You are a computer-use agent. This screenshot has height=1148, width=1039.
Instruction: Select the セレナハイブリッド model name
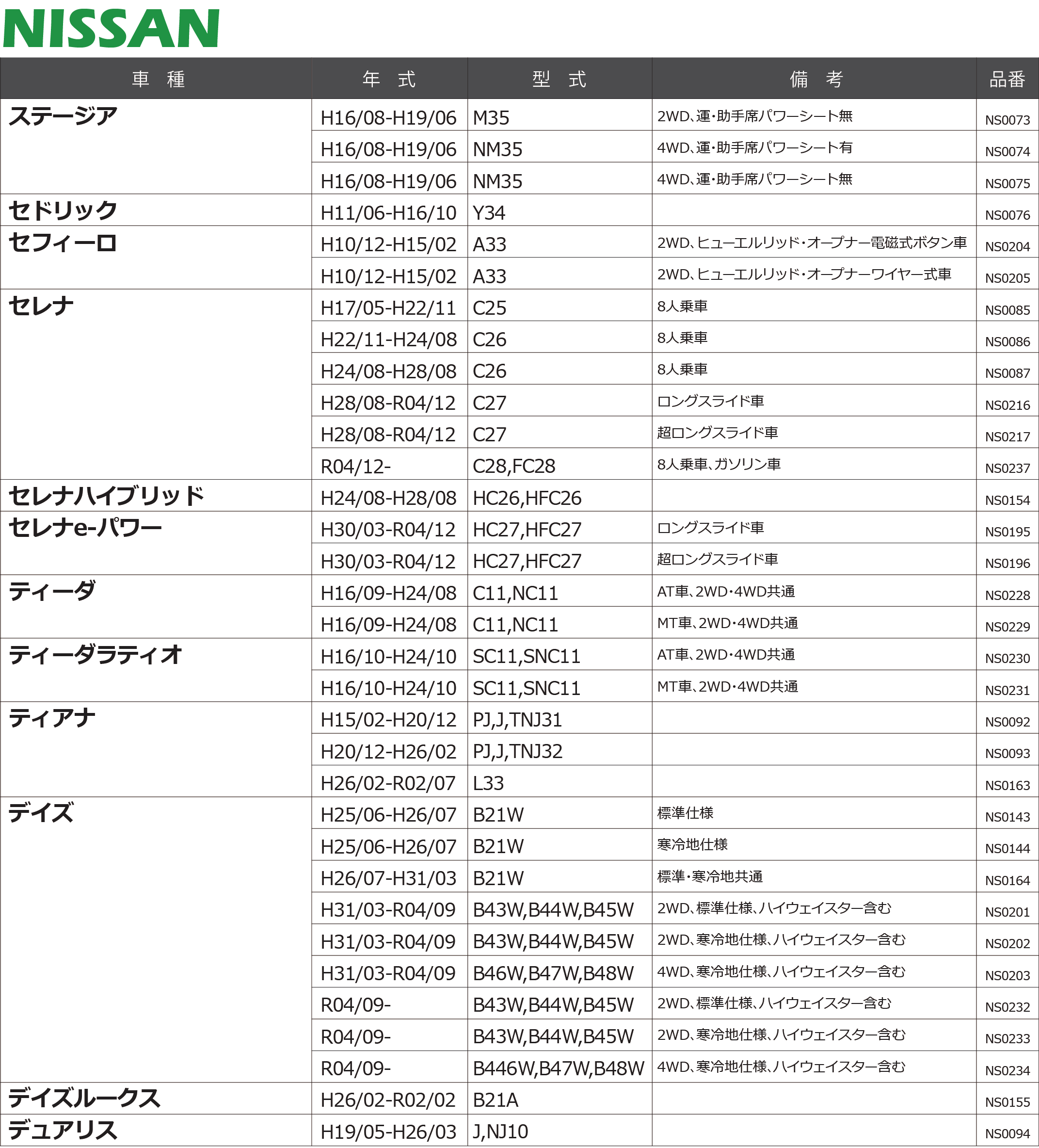point(106,496)
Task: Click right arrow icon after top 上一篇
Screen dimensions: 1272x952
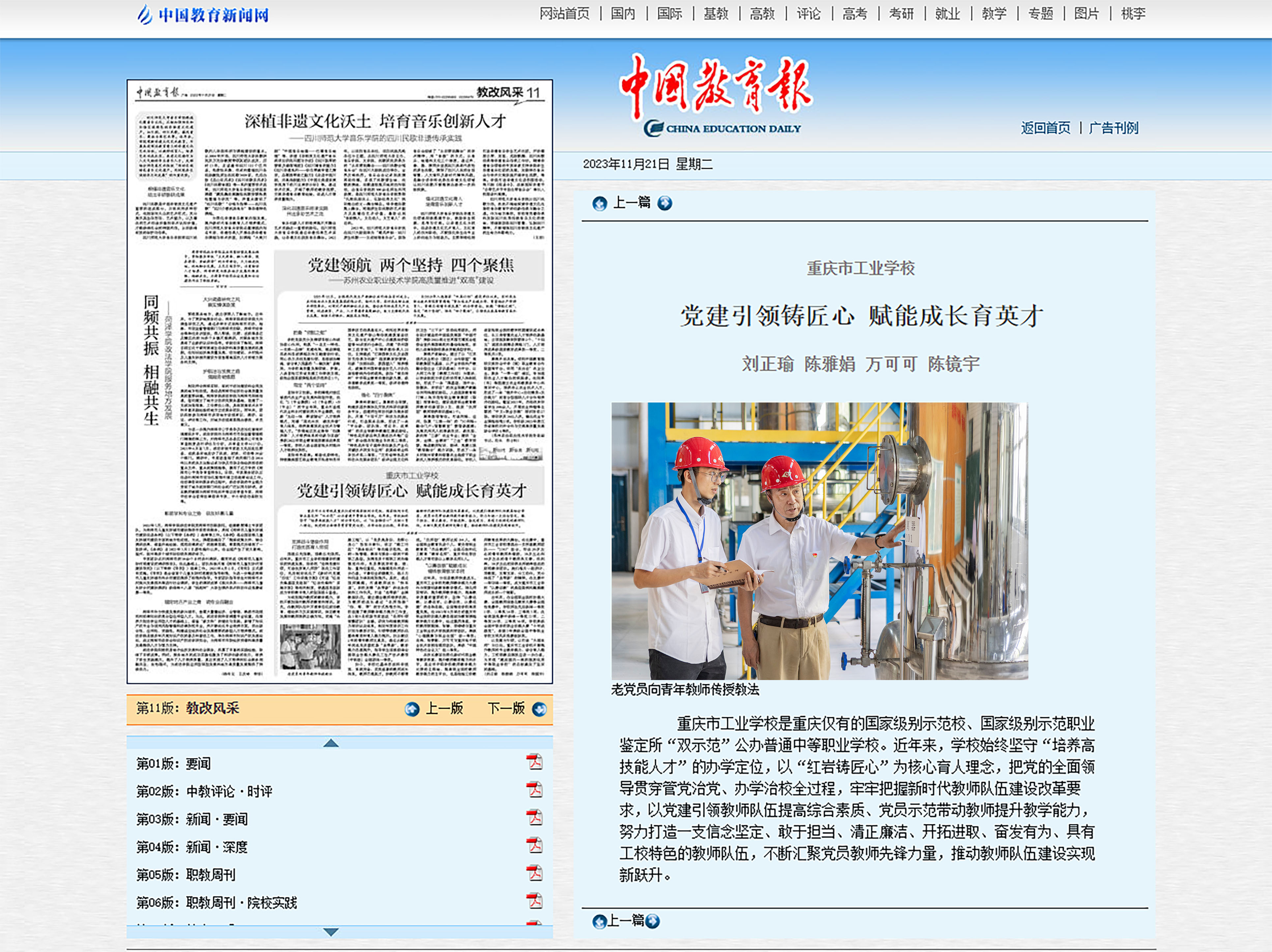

**Task item**
Repeat everything in the entries above word for word, excluding the images.

**Exercise output**
You are a computer-use agent. This screenshot has height=1148, width=1039.
Instruction: Select the セレナハイブリッド model name
point(106,496)
Task: Click right arrow icon after top 上一篇
Screen dimensions: 1272x952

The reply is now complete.